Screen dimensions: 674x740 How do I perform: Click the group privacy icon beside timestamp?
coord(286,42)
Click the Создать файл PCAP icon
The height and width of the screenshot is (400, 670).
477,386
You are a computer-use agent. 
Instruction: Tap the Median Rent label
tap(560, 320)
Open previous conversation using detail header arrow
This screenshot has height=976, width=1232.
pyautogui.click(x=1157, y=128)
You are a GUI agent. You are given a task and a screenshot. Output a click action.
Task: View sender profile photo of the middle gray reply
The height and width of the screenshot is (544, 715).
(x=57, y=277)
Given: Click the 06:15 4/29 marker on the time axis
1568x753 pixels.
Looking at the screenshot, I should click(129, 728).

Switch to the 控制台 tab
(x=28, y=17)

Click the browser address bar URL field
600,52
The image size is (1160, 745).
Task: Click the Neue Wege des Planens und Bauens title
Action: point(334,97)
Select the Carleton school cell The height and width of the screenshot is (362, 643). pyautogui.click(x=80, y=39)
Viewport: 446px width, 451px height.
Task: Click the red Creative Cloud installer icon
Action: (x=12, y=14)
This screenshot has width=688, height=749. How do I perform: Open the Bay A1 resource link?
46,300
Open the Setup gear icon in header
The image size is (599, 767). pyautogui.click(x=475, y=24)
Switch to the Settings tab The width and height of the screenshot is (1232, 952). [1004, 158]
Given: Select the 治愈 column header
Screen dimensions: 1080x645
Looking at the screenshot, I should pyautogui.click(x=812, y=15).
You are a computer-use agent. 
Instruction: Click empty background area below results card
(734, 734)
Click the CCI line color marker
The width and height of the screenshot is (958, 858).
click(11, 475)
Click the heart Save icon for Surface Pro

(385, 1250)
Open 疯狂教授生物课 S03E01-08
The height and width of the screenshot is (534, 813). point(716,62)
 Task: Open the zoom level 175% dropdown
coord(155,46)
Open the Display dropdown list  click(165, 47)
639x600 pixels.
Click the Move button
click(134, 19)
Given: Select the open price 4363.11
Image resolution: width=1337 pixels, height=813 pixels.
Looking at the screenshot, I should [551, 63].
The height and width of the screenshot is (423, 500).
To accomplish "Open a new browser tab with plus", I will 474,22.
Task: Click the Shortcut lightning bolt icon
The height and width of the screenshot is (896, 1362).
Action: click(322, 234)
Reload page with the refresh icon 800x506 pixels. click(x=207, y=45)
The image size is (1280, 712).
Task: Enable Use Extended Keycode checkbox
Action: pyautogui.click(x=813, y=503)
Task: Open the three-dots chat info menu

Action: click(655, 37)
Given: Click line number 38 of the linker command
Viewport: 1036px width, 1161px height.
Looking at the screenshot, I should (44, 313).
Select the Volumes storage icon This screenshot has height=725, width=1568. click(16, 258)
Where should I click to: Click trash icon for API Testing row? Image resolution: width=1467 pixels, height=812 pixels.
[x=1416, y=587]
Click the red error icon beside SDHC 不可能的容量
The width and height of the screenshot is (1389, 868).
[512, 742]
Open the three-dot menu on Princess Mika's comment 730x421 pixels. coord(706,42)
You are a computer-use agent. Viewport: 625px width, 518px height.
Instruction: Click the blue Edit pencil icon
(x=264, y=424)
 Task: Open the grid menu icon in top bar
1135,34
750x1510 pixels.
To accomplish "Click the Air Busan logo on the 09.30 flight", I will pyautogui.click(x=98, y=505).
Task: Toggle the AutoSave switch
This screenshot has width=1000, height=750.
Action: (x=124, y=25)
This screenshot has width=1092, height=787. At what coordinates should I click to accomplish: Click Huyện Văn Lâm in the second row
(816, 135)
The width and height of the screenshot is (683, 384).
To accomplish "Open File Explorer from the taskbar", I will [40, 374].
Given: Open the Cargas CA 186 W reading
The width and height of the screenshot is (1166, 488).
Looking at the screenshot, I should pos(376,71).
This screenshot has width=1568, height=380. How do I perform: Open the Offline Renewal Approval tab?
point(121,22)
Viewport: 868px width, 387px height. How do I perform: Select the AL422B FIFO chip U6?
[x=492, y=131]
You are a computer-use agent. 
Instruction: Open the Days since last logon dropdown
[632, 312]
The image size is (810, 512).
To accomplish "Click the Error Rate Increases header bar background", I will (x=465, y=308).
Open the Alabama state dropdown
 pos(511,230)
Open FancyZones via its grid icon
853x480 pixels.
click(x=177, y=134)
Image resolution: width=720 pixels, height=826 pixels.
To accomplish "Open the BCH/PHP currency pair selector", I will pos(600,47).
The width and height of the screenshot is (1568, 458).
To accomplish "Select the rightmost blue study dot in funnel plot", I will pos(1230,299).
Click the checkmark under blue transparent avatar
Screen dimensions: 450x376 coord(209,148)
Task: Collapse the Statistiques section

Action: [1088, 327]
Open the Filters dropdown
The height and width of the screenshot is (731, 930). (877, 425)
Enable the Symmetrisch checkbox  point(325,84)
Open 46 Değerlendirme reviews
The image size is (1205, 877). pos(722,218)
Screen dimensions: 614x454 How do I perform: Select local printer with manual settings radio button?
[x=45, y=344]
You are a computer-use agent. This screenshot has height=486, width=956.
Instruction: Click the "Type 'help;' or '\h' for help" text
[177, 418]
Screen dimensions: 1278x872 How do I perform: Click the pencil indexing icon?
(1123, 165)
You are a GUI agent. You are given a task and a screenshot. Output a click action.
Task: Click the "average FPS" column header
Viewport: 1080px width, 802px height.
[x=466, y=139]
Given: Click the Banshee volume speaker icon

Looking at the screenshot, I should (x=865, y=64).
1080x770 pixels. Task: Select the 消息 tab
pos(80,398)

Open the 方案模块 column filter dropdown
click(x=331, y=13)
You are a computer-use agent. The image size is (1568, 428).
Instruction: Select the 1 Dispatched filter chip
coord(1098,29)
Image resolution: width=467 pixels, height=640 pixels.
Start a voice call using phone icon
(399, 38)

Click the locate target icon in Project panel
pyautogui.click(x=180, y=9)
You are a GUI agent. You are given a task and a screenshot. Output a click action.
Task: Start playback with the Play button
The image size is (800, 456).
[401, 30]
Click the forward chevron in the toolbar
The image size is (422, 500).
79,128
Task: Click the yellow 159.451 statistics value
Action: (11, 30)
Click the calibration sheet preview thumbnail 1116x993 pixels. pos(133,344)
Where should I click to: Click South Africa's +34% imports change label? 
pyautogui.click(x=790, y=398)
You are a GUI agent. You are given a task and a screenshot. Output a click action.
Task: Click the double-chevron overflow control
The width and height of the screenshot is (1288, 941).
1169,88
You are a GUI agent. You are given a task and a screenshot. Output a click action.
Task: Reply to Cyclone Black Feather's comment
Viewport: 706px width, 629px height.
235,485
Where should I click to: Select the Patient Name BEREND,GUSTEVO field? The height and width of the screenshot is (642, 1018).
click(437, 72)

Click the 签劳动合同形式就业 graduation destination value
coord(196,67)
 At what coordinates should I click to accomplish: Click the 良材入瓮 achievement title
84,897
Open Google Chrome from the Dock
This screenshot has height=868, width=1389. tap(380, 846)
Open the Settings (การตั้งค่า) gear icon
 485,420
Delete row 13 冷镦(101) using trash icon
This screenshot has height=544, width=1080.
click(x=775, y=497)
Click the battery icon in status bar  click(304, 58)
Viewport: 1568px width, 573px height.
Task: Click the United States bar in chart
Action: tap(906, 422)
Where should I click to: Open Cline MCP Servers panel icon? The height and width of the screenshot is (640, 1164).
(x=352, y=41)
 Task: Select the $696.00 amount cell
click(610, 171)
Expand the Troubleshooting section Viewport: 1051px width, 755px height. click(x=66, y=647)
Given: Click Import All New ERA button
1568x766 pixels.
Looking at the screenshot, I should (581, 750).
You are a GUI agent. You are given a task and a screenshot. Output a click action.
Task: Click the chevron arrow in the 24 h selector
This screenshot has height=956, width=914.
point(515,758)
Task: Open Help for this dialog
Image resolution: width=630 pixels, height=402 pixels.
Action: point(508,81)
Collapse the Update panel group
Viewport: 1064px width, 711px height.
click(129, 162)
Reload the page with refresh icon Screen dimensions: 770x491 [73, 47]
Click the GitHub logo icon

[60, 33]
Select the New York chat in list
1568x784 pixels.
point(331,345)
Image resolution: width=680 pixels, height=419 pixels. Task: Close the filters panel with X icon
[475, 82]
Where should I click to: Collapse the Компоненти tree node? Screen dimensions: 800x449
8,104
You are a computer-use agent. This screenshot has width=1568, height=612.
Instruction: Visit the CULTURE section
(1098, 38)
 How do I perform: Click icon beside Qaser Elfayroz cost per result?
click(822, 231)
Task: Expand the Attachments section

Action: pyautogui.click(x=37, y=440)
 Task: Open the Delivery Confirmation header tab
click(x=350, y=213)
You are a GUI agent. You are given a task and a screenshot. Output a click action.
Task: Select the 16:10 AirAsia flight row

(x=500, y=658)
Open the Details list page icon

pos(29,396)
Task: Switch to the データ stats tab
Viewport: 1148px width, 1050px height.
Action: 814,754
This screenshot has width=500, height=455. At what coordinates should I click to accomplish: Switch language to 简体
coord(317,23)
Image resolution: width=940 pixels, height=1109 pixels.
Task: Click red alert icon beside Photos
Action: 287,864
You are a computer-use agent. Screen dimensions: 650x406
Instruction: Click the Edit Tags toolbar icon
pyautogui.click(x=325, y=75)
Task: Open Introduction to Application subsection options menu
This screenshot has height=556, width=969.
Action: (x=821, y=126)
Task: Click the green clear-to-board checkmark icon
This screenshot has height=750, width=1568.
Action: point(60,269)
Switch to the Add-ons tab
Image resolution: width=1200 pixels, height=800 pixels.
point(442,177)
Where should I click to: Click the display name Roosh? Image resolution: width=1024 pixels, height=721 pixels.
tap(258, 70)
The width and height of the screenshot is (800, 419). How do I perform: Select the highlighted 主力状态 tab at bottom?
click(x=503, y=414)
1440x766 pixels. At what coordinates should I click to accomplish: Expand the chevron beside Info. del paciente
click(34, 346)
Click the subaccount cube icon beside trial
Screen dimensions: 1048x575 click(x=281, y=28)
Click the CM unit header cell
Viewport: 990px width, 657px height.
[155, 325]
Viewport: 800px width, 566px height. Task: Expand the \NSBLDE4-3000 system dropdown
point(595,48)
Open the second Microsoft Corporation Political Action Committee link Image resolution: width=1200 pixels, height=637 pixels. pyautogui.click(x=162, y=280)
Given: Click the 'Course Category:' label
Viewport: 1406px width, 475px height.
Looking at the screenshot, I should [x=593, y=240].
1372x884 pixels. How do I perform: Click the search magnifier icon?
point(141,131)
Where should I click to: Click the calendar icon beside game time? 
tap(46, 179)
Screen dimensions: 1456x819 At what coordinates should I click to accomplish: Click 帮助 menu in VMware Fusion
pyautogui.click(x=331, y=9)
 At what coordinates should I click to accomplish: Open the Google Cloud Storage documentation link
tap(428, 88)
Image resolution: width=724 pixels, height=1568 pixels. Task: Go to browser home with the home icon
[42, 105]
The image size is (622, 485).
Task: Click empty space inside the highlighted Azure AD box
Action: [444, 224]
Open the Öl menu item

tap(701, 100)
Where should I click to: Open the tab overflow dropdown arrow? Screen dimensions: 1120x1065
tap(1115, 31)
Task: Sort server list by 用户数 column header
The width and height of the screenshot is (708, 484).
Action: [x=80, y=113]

=== THE PROBLEM ===
Look above for the line with "Select the New York chat in list" and the line with "Task: Switch to the データ stats tab". Retype those two lines and every line between them exactly, adding nothing.

=== TASK RESPONSE ===
Select the New York chat in list
1568x784 pixels.
point(331,345)
Image resolution: width=680 pixels, height=419 pixels. Task: Close the filters panel with X icon
[475, 82]
Where should I click to: Collapse the Компоненти tree node? Screen dimensions: 800x449
8,104
You are a computer-use agent. This screenshot has width=1568, height=612.
Instruction: Visit the CULTURE section
(1098, 38)
 How do I perform: Click icon beside Qaser Elfayroz cost per result?
click(822, 231)
Task: Expand the Attachments section

Action: pyautogui.click(x=37, y=440)
 Task: Open the Delivery Confirmation header tab
click(x=350, y=213)
You are a GUI agent. You are given a task and a screenshot. Output a click action.
Task: Select the 16:10 AirAsia flight row

(x=500, y=658)
Open the Details list page icon

pos(29,396)
Task: Switch to the データ stats tab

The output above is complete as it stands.